[Haskell-cafe] Re: Haskell-Cafe Digest, Vol 78, Issue 14

Thu Feb 11 18:49:58 EST 2010

On Thu, Feb 11, 2010 at 10:00 AM, Gregory Collins
<greg at gregorycollins.net> wrote:
> Maciej Piechotka <uzytkownik2 at gmail.com> writes:
>
>> On Tue, 2010-02-09 at 16:41 +0000, John Lato wrote:
>>>
>>> See http://inmachina.net/~jwlato/haskell/ParsecIteratee.hs for a valid
>>> Stream instance using iteratee.  Also Gregory Collins recently posted
>>> an iteratee wrapper for Attoparsec to haskell-cafe.  To my knowledge
>>> these are not yet in any packages, but hackage is vast.
>>
>> Hmm. Am I correct that his implementation caches everything?
>
> The one that John posted (iteratees on top of parsec) has to keep a copy
> of the entire input, because parsec wants to be able to do arbitrary
> backtracking on the stream.

This is true, however I believe this alternative approach is also
correct.  The Cursor holds the stream state, and parsec holds on to
the Cursor for backtracking.  Data is only read within the Iteratee
monad when it goes beyond the currently available cursors, at which
point another cursor is added to the linked list (implemented with
IORef or other mutable reference).

The downside to this approach is that data is consumed from the
iteratee stream for a partial parse, even if the parse fails.  I did
not want this behavior, so I chose a different approach.

>
>> I tried to rewrite the implementation using... well imperative linked
>> list. For trivial benchmark it have large improvement (althought it may
>> be due to error in test such as using ByteString) and, I believe, that
>> it allows to free memory before finish.
>>
>> Results of test on Core 2 Duo 2.8 GHz:
>> 10:   0.000455s       0.000181s
>> 100:  0.000669s       0.001104s
>> 1000: 0.005209s       0.023704s
>> 10000:        0.053292s       1.423443s
>> 100000:       0.508093s       132.208597s
>

I'm surprised your version has better performance for small numbers of
elements.  I wonder if it's partially due to more aggressive inlining
from GHC or something of that nature.  Or maybe your version compiles
to a tighter loop as elements can be gc'd.
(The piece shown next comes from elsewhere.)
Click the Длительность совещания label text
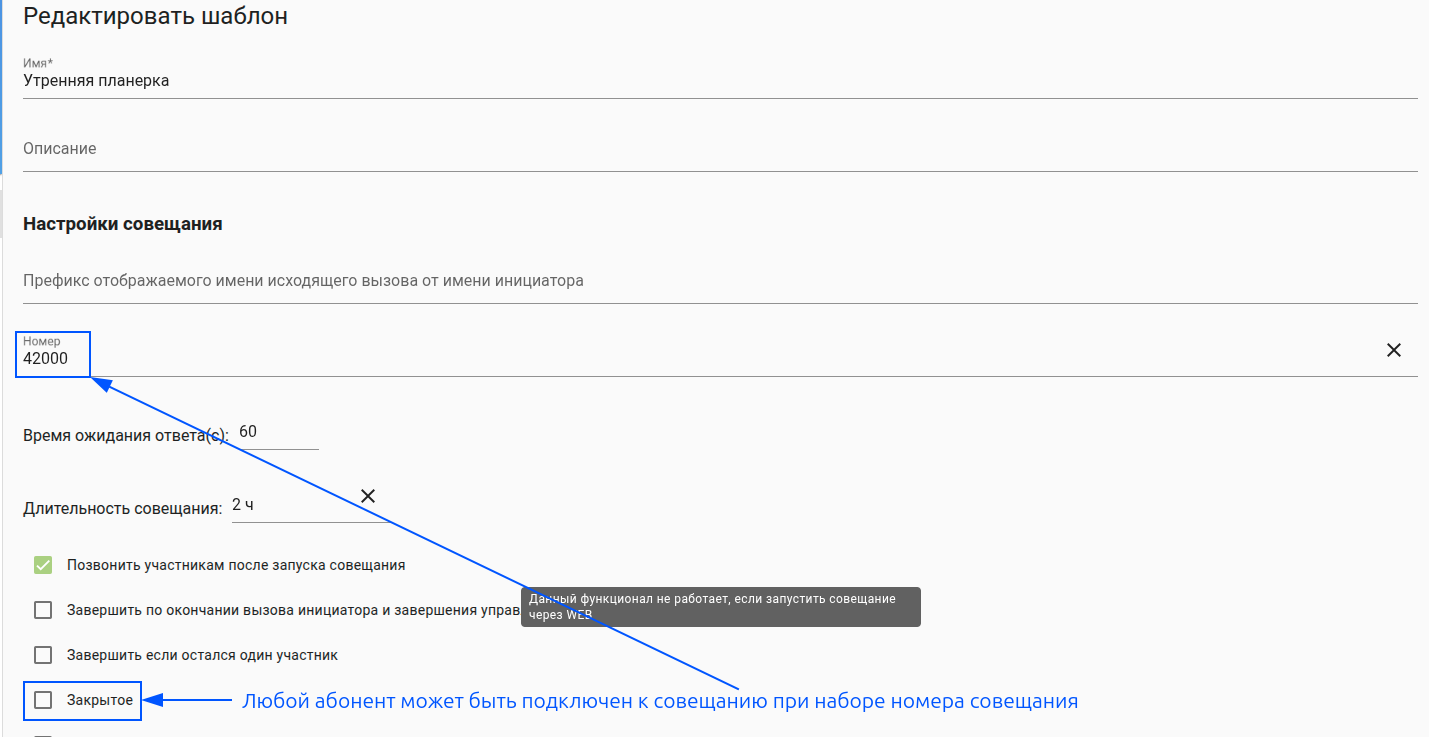Viewport: 1429px width, 737px height. (122, 508)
I expected poor performance of my code for larger numbers of elements,
as demonstrated here.

I envisioned the usage scenario where parsers would be relatively
short (<20 chars), and most of the work would be done directly with
iteratees.  In this case it would be more important to preserve the
stream state in the case of a failed parse, and the performance issues
of appending chunks wouldn't arise either.

Cheers,
John